◆ Task directions:
Rewrite everything from the line containing "Click the 新群发 toolbar icon" down to the line containing "(x=365, y=40)", changing "GUI agent" to "GUI assistant" and leaving everything else unchanged.

[BEGIN Material]

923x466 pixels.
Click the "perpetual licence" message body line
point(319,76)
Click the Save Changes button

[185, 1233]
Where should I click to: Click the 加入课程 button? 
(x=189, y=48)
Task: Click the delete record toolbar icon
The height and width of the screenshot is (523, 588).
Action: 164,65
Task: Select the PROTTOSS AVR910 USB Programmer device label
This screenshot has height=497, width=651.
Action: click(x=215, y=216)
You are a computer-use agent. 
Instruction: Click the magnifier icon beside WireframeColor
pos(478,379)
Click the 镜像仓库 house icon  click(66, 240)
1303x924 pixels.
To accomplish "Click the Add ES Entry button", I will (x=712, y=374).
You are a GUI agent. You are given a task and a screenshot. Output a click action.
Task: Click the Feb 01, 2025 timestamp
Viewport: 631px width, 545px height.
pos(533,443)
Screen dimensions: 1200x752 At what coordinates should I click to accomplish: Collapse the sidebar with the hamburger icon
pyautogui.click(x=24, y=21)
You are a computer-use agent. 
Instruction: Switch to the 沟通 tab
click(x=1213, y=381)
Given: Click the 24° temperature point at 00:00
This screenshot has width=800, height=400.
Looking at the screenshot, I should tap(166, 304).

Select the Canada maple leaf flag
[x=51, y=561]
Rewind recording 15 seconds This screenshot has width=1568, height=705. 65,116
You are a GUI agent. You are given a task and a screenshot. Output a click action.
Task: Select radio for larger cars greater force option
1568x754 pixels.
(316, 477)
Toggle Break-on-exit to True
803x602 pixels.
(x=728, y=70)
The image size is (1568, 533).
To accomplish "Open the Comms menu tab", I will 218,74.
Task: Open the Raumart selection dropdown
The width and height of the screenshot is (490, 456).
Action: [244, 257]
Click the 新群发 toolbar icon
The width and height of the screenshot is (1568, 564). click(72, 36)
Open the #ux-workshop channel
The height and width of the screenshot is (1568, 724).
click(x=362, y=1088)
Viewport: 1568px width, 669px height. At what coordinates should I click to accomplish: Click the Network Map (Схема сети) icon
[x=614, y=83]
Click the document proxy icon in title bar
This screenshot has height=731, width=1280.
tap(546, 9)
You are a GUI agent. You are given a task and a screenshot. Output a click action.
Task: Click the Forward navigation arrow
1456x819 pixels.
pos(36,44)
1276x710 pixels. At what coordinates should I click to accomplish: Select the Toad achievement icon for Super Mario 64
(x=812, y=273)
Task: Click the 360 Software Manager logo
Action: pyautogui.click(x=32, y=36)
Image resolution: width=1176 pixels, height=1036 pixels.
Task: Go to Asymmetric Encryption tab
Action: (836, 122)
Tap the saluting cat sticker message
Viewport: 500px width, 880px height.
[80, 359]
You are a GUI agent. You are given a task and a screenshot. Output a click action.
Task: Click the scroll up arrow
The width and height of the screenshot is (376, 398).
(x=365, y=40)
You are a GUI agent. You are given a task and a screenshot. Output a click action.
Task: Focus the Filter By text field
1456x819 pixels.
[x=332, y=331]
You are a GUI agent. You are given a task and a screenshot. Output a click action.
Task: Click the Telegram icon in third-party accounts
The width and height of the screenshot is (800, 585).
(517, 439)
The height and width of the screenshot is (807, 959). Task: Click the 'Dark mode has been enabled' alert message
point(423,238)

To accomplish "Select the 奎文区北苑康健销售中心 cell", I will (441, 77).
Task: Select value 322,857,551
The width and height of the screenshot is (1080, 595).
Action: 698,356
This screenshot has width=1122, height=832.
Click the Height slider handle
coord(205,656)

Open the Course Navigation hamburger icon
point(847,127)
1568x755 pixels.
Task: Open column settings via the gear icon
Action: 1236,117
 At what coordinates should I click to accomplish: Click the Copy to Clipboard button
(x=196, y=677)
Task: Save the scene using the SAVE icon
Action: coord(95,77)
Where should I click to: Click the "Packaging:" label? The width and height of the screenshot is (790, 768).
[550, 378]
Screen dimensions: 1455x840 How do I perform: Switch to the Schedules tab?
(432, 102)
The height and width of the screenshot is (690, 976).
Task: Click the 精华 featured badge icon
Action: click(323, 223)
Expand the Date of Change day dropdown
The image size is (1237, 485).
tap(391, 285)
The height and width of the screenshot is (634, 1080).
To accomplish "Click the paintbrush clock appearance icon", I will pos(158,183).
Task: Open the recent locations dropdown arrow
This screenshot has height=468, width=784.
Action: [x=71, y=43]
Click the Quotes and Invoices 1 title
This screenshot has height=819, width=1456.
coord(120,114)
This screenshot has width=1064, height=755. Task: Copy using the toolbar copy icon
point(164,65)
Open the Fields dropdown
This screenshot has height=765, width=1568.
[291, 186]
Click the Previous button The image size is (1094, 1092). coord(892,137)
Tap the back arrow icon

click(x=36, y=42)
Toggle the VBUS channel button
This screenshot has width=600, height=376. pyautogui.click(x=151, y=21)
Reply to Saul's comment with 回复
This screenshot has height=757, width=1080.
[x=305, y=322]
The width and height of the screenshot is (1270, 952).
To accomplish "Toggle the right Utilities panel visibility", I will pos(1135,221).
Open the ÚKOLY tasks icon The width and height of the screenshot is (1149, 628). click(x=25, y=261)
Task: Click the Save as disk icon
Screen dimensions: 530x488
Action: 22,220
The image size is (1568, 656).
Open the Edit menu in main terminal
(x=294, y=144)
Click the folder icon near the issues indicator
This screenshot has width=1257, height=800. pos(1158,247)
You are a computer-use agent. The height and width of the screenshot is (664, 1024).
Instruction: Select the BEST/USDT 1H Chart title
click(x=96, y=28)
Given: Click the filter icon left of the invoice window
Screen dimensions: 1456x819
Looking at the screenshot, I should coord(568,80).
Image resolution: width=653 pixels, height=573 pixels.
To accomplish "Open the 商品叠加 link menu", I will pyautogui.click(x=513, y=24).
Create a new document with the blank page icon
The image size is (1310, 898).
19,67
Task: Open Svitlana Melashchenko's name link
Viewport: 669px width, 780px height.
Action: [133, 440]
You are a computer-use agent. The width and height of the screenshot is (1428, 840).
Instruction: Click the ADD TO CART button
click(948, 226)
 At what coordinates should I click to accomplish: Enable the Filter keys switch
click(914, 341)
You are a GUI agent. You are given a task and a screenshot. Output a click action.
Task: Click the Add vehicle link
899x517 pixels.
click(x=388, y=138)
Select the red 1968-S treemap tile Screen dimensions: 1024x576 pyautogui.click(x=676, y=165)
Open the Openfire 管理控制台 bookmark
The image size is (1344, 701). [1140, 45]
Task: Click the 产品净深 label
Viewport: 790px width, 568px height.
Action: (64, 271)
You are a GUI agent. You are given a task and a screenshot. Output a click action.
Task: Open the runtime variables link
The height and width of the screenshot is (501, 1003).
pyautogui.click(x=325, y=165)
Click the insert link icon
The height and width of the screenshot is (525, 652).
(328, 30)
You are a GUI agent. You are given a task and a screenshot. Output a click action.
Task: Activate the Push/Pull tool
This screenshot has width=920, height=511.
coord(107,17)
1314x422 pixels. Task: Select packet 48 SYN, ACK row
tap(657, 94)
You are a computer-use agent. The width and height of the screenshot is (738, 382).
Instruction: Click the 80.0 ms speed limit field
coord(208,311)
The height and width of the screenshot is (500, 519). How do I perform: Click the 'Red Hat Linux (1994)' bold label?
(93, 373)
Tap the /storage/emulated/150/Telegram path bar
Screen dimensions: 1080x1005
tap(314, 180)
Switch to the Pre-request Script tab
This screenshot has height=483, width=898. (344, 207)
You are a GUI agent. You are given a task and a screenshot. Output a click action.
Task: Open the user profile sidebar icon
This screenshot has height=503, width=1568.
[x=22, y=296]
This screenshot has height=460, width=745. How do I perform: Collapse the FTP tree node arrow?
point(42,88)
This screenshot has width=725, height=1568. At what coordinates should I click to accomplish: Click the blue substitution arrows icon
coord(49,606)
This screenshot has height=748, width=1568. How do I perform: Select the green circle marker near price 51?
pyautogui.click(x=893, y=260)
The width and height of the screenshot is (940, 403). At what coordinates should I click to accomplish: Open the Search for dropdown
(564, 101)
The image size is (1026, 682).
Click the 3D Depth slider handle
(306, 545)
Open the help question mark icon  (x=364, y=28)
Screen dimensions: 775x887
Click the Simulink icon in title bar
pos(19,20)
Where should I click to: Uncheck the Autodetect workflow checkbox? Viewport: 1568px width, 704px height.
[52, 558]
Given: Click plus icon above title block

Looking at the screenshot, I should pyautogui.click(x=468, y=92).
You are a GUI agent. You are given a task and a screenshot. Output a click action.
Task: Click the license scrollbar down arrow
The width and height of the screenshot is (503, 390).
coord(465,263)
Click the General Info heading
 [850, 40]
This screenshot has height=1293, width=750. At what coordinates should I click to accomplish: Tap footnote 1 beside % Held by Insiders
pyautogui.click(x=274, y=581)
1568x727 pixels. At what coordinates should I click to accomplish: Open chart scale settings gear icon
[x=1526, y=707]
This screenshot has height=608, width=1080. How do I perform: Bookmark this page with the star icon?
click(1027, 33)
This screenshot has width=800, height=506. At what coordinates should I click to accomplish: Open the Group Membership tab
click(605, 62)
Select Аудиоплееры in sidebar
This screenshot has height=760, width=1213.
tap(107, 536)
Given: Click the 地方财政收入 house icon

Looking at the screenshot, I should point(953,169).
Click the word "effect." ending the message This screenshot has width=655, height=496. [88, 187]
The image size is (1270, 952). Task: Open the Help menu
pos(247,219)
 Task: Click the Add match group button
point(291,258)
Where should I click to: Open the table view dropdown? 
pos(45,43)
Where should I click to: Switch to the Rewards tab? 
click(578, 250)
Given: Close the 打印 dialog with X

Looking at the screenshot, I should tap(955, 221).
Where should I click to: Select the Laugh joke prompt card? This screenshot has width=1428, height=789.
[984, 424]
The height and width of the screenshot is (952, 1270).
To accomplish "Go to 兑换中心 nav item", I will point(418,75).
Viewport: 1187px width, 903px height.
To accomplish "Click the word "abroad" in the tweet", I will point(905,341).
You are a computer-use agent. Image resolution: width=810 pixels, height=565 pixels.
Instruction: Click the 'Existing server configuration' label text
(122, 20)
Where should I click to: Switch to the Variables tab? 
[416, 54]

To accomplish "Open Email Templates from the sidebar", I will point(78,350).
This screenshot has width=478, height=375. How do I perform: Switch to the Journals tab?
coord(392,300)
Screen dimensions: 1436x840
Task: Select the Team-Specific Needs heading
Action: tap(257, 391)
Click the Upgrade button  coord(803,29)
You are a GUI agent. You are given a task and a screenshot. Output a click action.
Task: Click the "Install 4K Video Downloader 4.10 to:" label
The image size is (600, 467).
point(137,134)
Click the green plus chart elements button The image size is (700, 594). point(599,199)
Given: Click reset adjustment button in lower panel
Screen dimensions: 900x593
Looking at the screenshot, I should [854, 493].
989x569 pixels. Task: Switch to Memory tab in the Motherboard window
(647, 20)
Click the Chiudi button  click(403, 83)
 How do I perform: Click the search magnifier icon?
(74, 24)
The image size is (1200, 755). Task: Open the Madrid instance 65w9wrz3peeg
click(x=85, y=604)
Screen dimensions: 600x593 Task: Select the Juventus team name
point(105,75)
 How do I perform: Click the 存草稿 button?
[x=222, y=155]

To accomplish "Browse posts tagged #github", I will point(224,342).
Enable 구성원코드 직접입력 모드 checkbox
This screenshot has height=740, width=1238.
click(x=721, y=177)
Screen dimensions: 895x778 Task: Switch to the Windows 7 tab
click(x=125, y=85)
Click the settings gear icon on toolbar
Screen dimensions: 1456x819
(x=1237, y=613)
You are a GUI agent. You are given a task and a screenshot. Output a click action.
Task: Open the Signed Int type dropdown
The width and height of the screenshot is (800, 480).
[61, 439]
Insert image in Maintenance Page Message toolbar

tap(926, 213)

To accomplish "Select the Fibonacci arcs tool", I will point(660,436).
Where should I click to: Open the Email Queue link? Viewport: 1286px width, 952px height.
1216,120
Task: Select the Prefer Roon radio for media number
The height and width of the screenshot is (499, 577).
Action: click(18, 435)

[END Material]

◆ Result of the exercise:
Click the 新群发 toolbar icon
The width and height of the screenshot is (1568, 564). click(72, 36)
Open the #ux-workshop channel
The height and width of the screenshot is (1568, 724).
click(x=362, y=1088)
Viewport: 1568px width, 669px height. At what coordinates should I click to accomplish: Click the Network Map (Схема сети) icon
[x=614, y=83]
Click the document proxy icon in title bar
This screenshot has height=731, width=1280.
tap(546, 9)
You are a GUI assistant. You are given a task and a screenshot. Output a click action.
Task: Click the Forward navigation arrow
1456x819 pixels.
pos(36,44)
1276x710 pixels. At what coordinates should I click to accomplish: Select the Toad achievement icon for Super Mario 64
(x=812, y=273)
Task: Click the 360 Software Manager logo
Action: pyautogui.click(x=32, y=36)
Image resolution: width=1176 pixels, height=1036 pixels.
Task: Go to Asymmetric Encryption tab
Action: (836, 122)
Tap the saluting cat sticker message
Viewport: 500px width, 880px height.
[80, 359]
You are a GUI assistant. You are given a task and a screenshot. Output a click action.
Task: Click the scroll up arrow
The width and height of the screenshot is (376, 398).
(x=365, y=40)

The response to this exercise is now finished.